◆ Supplied text ◆
────────
We're going to talk about Bambi and why the death scene,
Bambi's mom cops it, is now being written out
because you guessed it, people are going to get triggered.
Little sensitive snowflakes can't deal with an actual death.
God help them.
What would they do in the real world when people actually die for real?
Anyway, we'll debate that after the break.
We're joined again by Jordan Peterson.
I get a sense of somebody quite angry with the state of the world.
I'm absolutely appalled that the globalist, utopian elitists,
would sacrifice the poor to save the planet.
This war on the patriarchy, what are your thoughts on that?
Females who are antisocial use reputation, savaging, bullying, and exclusion
to gain their narcissistic pathway forward.
How do you feel about that influence that you have?
You better be careful.
We're coming for your children there, buddy.
Let's just get it on the table.
Do you believe in God?
I don't think that's anybody's business.
For some reason, you're reluctant to say.
It's too complicated an issue to be dealt with like that.
Now, you did it again, you got me again.
What could be worse than dying?
Being a prison guard at Auschwitz.
How much sex is optimal?
Depends on how the date goes, man, you should know that.
This is so interesting.
Maybe it's worth sticking around for
and trudging through the misery just to see how it ends.
Welcome back to Pierce.
That is a brilliant interview with Jordan Peterson.
It was a year ago I first interviewed him,
but it airs tomorrow night and Wednesday night.
It's a double header.
The first half is me and Jordan one-on-one.
You just saw some of the clips from that.
It's fantastic with the most brilliant mind, really,
and fascinating mind and a challenging mind.
So whatever you think of him, tune in, and you'll be surprised.
And then his daughter joins.
She's become a huge star as well, Michaela.
And part two on Wednesday night will be the two of them together.
And what's really interesting about that is the way they interact with each other.
So a two-parter, the Peterson's, two of the most famous and influential people in the world right now.
And on Thursday, another surprise and we'll tease that a little later in the program.
Well, Disney's Bambi is led his victim of the Woke Wall on Culture,
a screenwriter hired to remake the classic, says the movie's most famous scene
in which Bambi's mother sadly dies could be scrapped as this triggering for modern-day parents and their children.
She elaborated in this interview with Collider.
What's interesting about Bambi to me is it absolutely is a classic.
It's such a gorgeous film.
It's a little bit different tempo than I think modern audiences are used to.
And I also think there's a treatment of the, not to spoil the plot, but there's a, there's a treatment of the mom dying that I think some kids, some parents these days are more sensitive about than they were in the past.
────────
◆ Extracted records ◆

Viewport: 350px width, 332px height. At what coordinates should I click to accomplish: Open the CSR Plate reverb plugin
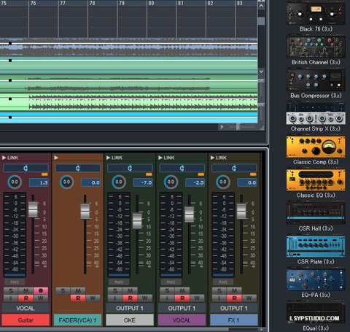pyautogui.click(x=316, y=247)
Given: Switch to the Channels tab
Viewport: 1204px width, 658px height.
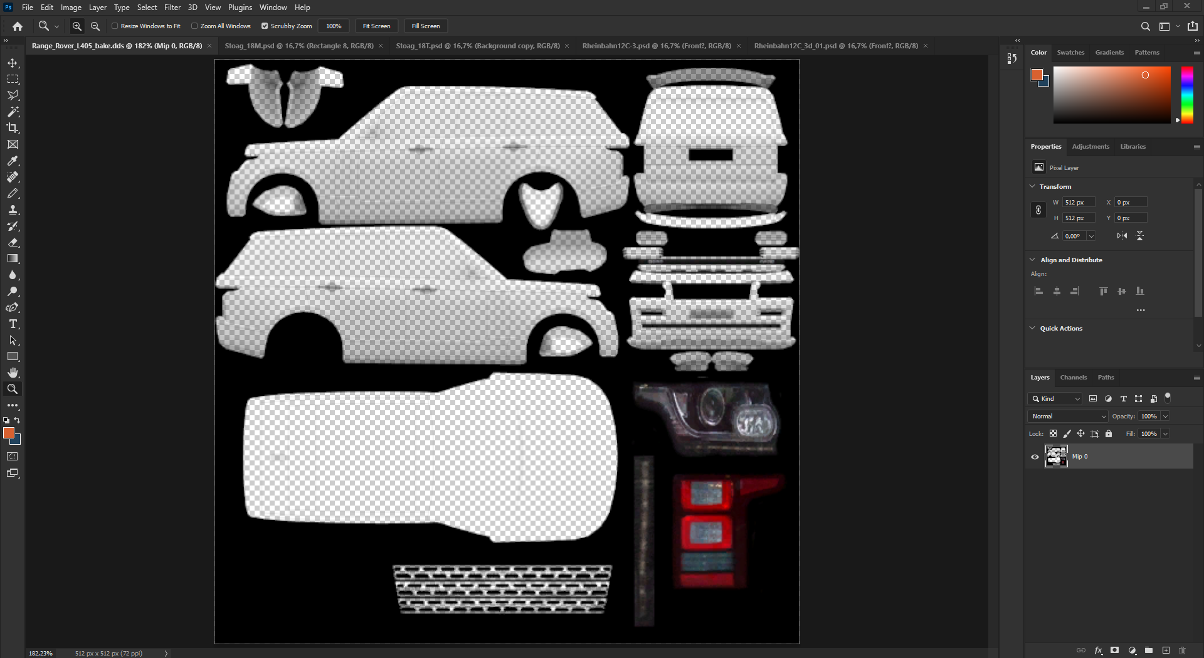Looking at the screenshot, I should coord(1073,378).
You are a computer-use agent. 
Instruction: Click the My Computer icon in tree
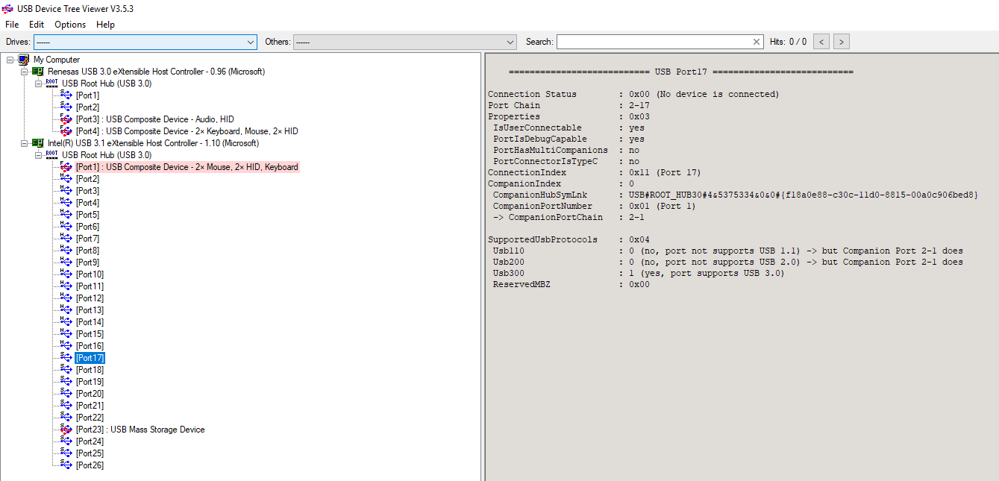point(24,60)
────────
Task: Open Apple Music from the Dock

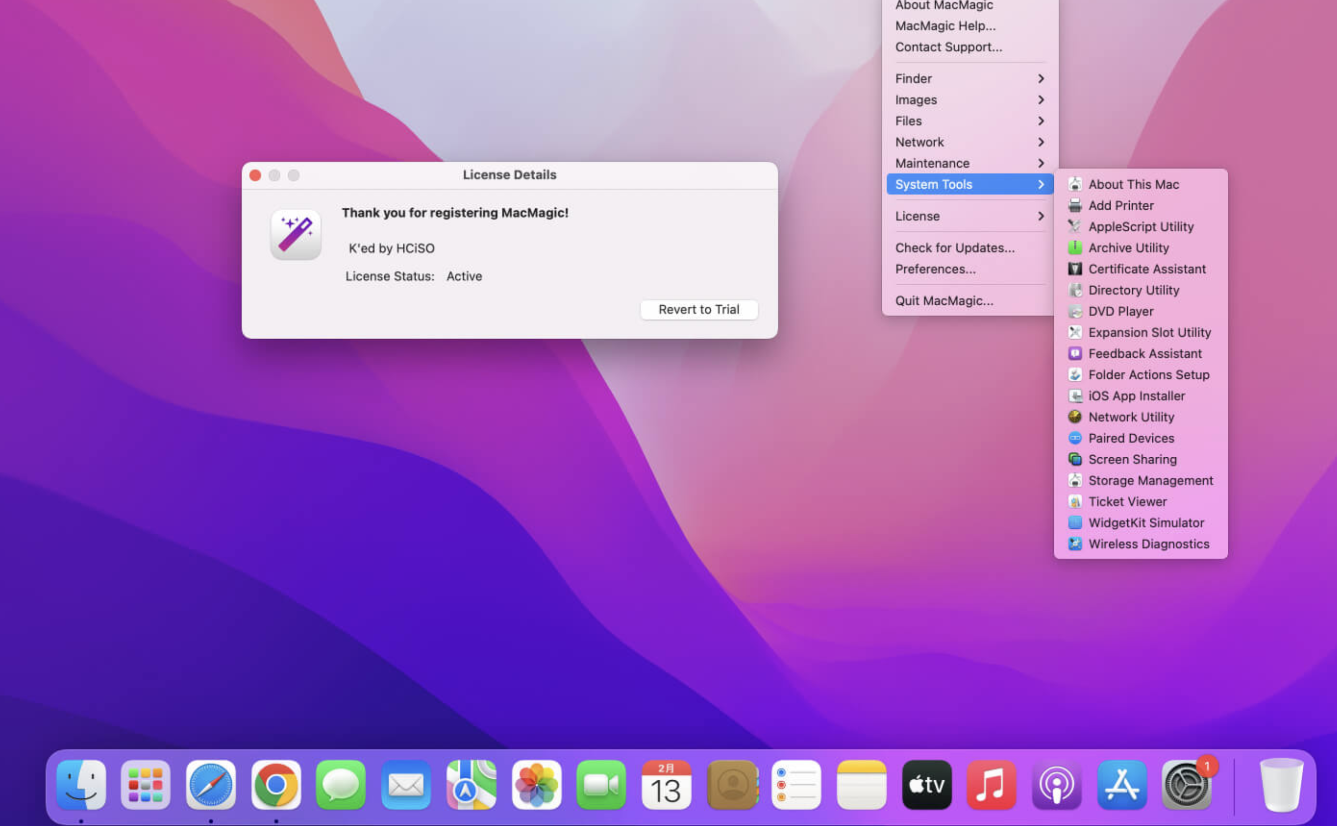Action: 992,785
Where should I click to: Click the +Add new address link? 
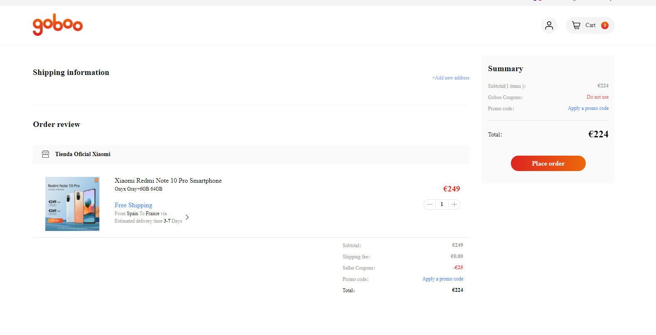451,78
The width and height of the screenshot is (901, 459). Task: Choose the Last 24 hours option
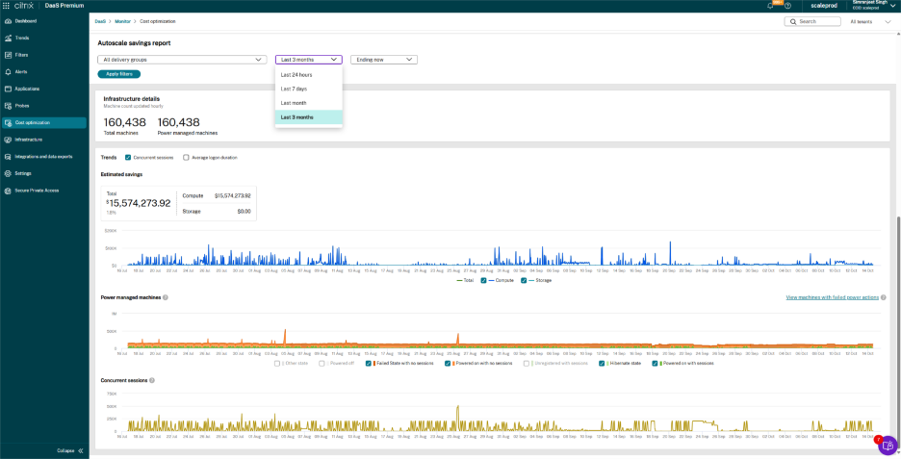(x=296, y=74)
────────
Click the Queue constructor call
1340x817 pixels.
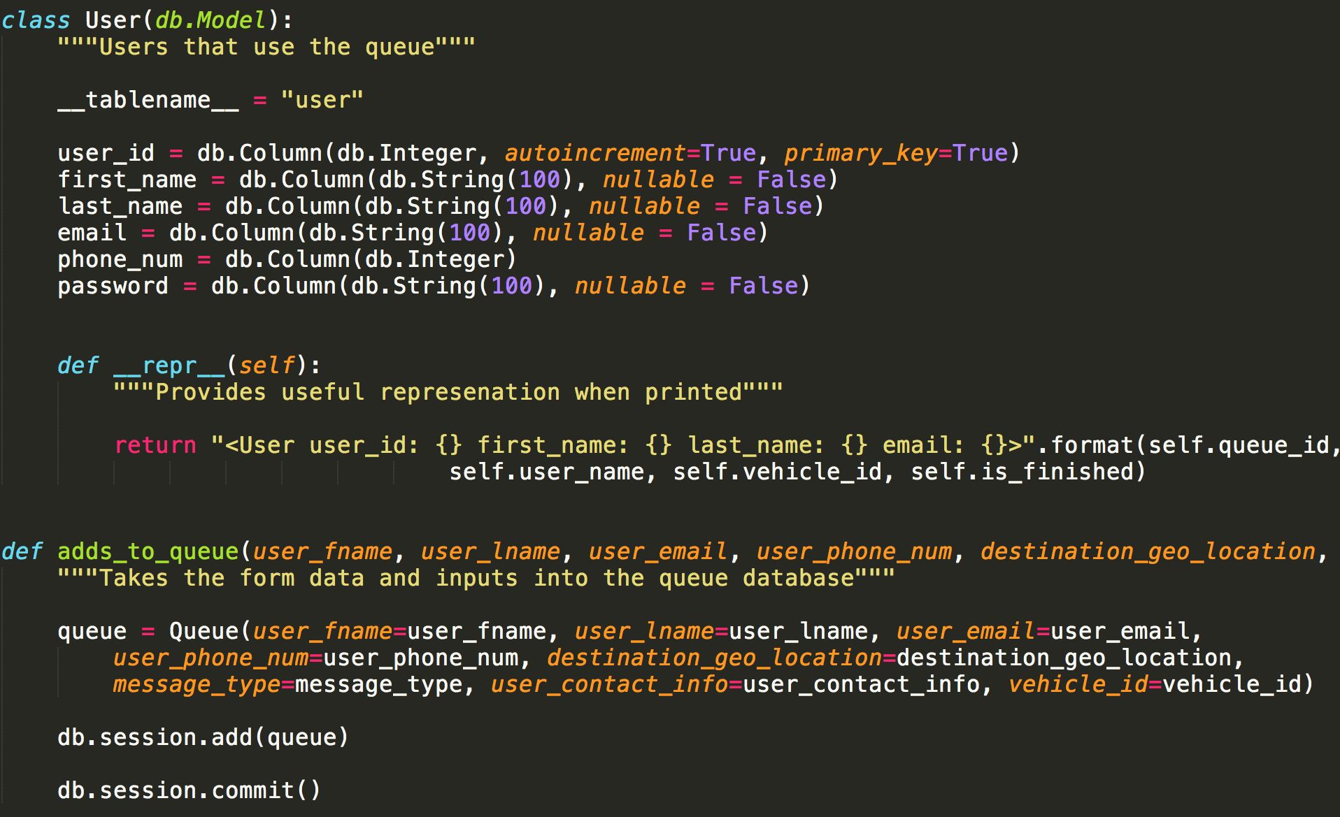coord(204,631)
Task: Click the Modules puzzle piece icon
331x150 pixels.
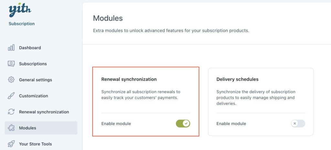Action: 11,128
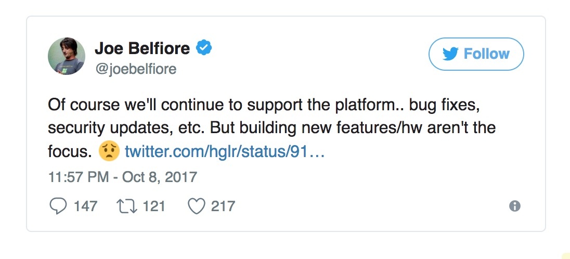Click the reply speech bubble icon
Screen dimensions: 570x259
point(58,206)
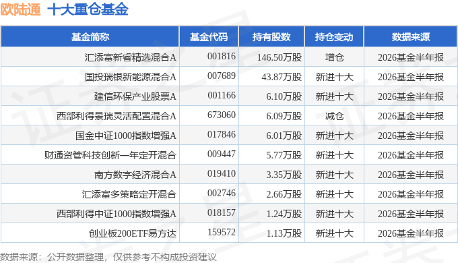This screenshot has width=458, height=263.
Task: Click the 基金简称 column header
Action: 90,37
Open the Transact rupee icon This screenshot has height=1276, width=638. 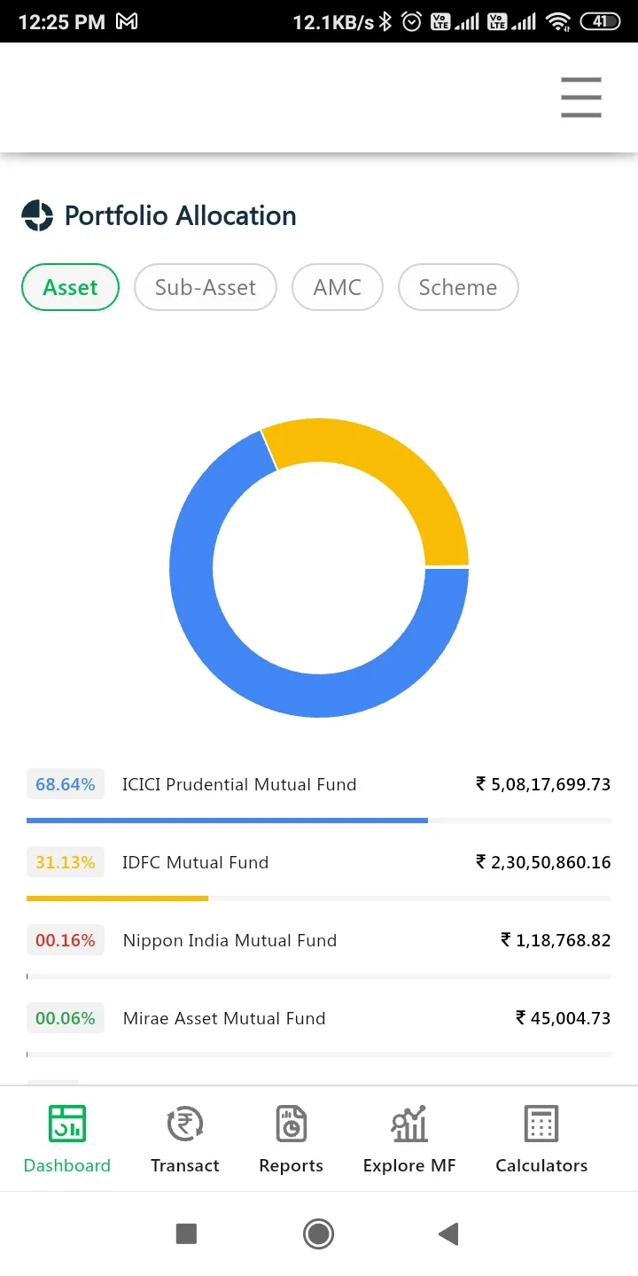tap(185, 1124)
────────
◆ Jobs ◆
- 1) In the TV transcript about Bambi, who joins Jordan Peterson for the second part of the interview?
- 2) Pick up the TV transcript about Bambi after its final line and continue it.

◆ Answers per task ◆
- 1) His daughter, Michaela.

- 2)
And I think that's one of the reasons that they haven't shown it to their children.
But our take on it was, did give a little bit more of a scope to it.
And I just think that to be able to bring it to life for kids these days
in a way that maybe they relate to a little bit more would be of service to the original.
How should you get a fear when I order venison from my dinner tonight?
Children are facing an epidemic of anxiety apparently.
Maybe because we feel the need to protect them so ridiculously much all the time.
Now from Bambi to discuss this.
I'm joined by Outkick host, Tony Lairn, the author for the case for Council Culture.
Ernest Owens, welcome to both of you from across the pond.
All right, Ernest, you've defended the indefensible a few times on this program,
but come on, for goodness sake, we're going to try and airbrush the reality of Bambi's mom getting slotted.
What's the matter with you?
Well, there's nothing wrong with me.
I think that the reality is that as society evolves, we should also think about, you know, the impact.
You know, we are in a different type of world now.
You know, there's a lot of violence on TV.
There's a lot of groteseness.
And I think that this classic film should be seen with a different perspective for kids.
I think that the death scene isn't necessarily the thing that they should be fixated on.
I think there's something to be said about how, you know, children deal with death and deaf scenes compared to adults like you and I.
And I think that this is a very smart move.
I think it's a move that is considerate.
I think that it shows progress.
And I think, to be honest, you know, I think some parents would wrap.
have that conversation with their children and privacy of their home,
rather than having these films, you know, kind of traumatized.
Ernest, what's next?
You're going to remake jewels and make sure these sharks doesn't eat anyone?
Okay, someone's triggered and can't go swimming.
It's nuts.
Tommy, this is just nuts, isn't it?
It's nuts, and I would also like to say,
I wish they would stop remaking Disney classics.
We talked about this.
I think a couple months back, this remake, the Snow White,
they have to make it for woke audiences.
Does Disney really not have any other ideas?
Can they not come up with anything new
that they have to remake all the classics?
So that's my first point on it.
And second of all, I believe in protecting children.
I just find it quite interesting
that the same woke liberals
that are worried about this hunting scene in Bambi
have no problem exposing children to gay porn
and LGBTQ themes,
telling them that they are born in the wrong body,
encouraging them to be non-binary.
I mean, really, I'm waiting for this Bambi remake
to have Bambi,
as a trans deer or maybe the mother died from climate change.
So again, the things of the left and the liberals are triggered by always astounds me.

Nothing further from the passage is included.